Assignment
For the data below, restate word for word only the lines from the line containing "Instruction: Click Compra" through the line containing "Task: Click the Health Declaration heading", both ends included.

Available data
[Start of section]
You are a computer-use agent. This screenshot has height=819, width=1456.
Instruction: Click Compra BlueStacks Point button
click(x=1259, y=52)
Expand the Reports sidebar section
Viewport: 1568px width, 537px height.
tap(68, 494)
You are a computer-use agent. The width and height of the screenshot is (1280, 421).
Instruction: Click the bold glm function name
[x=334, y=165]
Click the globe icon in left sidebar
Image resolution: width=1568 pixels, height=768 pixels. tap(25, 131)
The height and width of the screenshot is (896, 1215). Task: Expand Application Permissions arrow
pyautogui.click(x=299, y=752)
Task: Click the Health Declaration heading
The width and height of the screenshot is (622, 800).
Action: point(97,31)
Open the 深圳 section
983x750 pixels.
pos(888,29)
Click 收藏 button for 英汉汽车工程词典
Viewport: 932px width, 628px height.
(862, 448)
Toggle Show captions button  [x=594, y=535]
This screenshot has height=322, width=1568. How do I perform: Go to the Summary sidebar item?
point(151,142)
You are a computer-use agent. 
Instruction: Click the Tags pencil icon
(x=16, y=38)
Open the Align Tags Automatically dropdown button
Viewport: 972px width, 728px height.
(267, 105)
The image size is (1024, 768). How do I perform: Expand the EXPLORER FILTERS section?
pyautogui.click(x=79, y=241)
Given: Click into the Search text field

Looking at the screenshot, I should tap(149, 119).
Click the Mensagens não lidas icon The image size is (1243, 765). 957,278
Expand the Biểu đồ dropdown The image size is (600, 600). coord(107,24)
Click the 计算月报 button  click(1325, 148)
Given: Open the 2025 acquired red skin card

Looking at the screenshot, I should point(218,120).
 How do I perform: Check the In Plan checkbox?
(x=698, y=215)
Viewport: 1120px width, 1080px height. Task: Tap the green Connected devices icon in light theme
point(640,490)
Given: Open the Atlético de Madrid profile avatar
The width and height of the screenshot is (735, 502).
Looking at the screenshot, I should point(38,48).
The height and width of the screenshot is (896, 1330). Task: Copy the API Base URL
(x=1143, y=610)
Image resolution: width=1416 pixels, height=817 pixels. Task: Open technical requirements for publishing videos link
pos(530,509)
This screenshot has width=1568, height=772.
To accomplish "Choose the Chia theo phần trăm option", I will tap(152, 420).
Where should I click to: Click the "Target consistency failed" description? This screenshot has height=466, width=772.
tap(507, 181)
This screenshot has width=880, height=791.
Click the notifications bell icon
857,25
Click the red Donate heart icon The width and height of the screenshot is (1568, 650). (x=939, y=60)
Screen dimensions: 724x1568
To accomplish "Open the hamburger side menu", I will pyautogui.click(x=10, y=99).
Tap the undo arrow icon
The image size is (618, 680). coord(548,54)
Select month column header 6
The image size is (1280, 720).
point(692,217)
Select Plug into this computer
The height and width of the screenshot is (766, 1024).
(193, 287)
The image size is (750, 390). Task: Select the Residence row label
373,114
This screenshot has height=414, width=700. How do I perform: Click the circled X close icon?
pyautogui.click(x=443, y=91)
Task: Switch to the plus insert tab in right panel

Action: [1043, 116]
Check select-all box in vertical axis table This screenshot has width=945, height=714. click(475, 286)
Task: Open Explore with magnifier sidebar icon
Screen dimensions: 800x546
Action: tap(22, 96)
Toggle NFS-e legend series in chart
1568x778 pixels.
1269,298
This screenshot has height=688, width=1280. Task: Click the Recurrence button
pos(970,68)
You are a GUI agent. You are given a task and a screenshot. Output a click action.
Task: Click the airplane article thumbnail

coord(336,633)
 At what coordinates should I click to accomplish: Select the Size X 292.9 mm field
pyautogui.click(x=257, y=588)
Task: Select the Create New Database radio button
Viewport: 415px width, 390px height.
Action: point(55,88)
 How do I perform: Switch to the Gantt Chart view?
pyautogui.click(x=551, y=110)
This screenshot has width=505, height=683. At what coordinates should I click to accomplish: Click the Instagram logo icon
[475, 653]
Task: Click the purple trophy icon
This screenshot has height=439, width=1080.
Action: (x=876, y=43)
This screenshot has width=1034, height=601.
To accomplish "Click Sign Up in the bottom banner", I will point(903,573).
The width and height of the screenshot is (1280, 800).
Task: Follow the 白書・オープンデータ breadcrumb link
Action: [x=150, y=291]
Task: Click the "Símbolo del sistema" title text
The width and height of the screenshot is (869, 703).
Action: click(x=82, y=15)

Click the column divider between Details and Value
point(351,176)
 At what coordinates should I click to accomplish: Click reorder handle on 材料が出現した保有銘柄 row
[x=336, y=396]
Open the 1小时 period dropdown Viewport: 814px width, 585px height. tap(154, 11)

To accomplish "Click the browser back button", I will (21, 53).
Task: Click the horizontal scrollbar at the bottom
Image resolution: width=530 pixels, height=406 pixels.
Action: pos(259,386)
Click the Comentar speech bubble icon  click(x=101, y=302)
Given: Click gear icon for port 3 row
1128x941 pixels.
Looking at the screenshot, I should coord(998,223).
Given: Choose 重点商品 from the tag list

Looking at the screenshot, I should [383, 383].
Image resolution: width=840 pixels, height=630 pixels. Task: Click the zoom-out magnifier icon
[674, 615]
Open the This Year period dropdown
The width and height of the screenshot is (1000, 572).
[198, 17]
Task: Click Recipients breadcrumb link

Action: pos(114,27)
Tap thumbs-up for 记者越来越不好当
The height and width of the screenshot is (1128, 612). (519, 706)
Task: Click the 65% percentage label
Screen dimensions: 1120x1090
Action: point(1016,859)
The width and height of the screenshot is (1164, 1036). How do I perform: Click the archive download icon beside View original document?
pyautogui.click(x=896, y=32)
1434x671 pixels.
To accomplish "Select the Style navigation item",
[End of section]
Written response
Instruction: Click Compra BlueStacks Point button
click(x=1259, y=52)
Expand the Reports sidebar section
Viewport: 1568px width, 537px height.
tap(68, 494)
You are a computer-use agent. The width and height of the screenshot is (1280, 421).
Instruction: Click the bold glm function name
[x=334, y=165]
Click the globe icon in left sidebar
Image resolution: width=1568 pixels, height=768 pixels. tap(25, 131)
The height and width of the screenshot is (896, 1215). Task: Expand Application Permissions arrow
pyautogui.click(x=299, y=752)
Task: Click the Health Declaration heading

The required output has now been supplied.